(Information provided by MSU Office of Public Affairs News Bureau)
Mississippi State University’s work to address key challenges of the 21st century was the focus of a speech delivered by MSU President Mark E. Keenum in Italy on Wednesday [Nov. 6].
At the United Nations Food and Agriculture Organization headquarters in Rome, Keenum addressed an audience of FAO officials and staff, as well as ambassadors to the UN’s mission in the historic capital city.
“We know that agriculture is a key to transforming developing nations and reducing poverty,” he said. “We also know that for the United States, investing in international agriculture aid pays dividends domestically.”
According to the FAO, more than 820 million people suffer from chronic hunger and about 736 million people live in extreme poverty. The agency is working with its partners to “achieve a world without hunger, malnutrition and poverty and do so in a sustainable manner.”
Keenum described the impact major research universities in the United States, like MSU, can have in the global fight against hunger and poverty.
“American universities, and particularly land-grant institutions such as Mississippi State University, are well equipped to help governments, international organizations like FAO, the private business sector, and NGOs (non-governmental organizations) in addressing these pervasive problems,” he said. “Land-grant universities have knowledge, infrastructure and experience pertinent to every aspect of the food chain, from the laboratory to the farm to the market to the table. Our challenge is to bring our resources to bear on critical global issues.”
A former Under Secretary of the U.S. Department of Agriculture, Keenum has made food security a central focus of his professional life. Currently, he serves as chairman of both the Foundation for Food and Agriculture Research and the Board of International Food and Agricultural Development.

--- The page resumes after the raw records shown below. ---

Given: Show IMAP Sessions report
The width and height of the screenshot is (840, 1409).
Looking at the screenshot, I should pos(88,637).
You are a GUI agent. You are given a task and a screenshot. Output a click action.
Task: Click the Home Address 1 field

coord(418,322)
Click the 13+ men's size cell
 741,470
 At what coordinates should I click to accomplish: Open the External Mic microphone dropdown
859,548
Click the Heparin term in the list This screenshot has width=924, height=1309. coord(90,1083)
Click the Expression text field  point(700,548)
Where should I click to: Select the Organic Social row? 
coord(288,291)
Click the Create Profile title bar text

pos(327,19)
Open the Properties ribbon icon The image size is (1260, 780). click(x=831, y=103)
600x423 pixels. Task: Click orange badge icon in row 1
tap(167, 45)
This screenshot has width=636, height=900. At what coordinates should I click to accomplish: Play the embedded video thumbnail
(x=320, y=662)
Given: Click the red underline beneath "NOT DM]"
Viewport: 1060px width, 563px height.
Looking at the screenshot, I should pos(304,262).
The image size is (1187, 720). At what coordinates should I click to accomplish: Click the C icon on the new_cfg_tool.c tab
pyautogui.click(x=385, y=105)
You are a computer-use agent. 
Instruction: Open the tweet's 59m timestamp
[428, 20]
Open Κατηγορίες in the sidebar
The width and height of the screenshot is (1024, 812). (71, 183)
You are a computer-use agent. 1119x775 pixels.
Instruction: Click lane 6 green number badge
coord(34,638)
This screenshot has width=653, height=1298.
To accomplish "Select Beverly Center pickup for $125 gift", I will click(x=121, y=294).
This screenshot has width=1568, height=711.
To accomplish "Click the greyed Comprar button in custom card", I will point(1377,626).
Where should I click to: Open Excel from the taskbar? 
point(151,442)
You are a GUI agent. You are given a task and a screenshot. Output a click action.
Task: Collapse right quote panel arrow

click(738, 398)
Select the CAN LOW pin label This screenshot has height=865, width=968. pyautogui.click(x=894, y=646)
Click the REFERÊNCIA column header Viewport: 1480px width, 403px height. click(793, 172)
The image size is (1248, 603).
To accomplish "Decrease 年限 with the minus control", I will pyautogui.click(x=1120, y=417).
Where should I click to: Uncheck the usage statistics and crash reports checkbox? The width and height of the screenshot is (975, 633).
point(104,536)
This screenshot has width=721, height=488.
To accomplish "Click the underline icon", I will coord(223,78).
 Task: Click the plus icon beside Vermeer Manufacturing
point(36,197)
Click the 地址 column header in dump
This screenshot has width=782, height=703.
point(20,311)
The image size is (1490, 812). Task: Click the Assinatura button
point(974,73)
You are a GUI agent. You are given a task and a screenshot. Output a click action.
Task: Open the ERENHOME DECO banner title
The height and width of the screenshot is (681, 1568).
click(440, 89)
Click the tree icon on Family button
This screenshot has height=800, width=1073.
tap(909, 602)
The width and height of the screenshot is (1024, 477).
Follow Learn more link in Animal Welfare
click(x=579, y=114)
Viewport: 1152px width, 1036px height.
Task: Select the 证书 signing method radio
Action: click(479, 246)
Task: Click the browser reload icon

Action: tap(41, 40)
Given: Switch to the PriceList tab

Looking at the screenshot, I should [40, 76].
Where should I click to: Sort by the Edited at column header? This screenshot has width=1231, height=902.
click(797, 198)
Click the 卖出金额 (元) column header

Mississippi State is ranked in the top 10 nationally for agriculture and natural resources research and development, generating more than $100 million in expenditures annually. The university is actively engaged in support of Mississippi agriculture, which has a nearly $8 billion annual farm-gate value and employs more than a quarter of the workforce in the state.
In addition to the speech, Keenum signed agreements to expand Mississippi State’s partnership with the FAO. The memorandums of understanding will create three new programs offering international internship, fellowship and volunteer opportunities for MSU students, recent graduates and faculty.
“Rome continues to be a priority for us as our global engagement efforts grow in depth and scope academically and in research,” said MSU Provost and Executive Vice President David Shaw. “These new agreements will benefit our students and faculty, and also contribute to FAO’s overall mission.”
Shaw and Interim Vice President for Research and Economic Development Julie Jordan joined Keenum for meetings in Rome with the FAO and several additional MSU partners in the city, including the University of Rome Tor Vergata and the University of Arkansas Rome Center.
Jordan also continues to serve as associate vice president for international programs and director of the MSU International Institute.
“The study abroad opportunities for our students and faculty exchanges we have in place in Rome will benefit from the additional agreements with the FAO,” Jordan said. “International engagement is based on having successful partnerships, and we are fortunate to have great partners in Rome and a thriving collaborative culture at MSU.”
MSU has a long-standing relationship with the FAO, with research partnerships focused on food safety, nutrition, aquatic animal health and agriculture, among other areas. The FAO and the World Food Programme have recognized MSU as a Center for Knowledge for Aquatic Health.
Mississippi State offers a study abroad program for students at Arkansas’ Rome Center. Housed in a 500-year-old building in the ancient yet modern city, the program offers courses in architecture, art, interior design, humanities, fashion design, historic preservation and business.
MSU has hosted more than a dozen students from Tor Vergata over the past few years. In the summer of 2020, students and faculty from MSU’s Bagley College of Engineering will be visiting the public research university.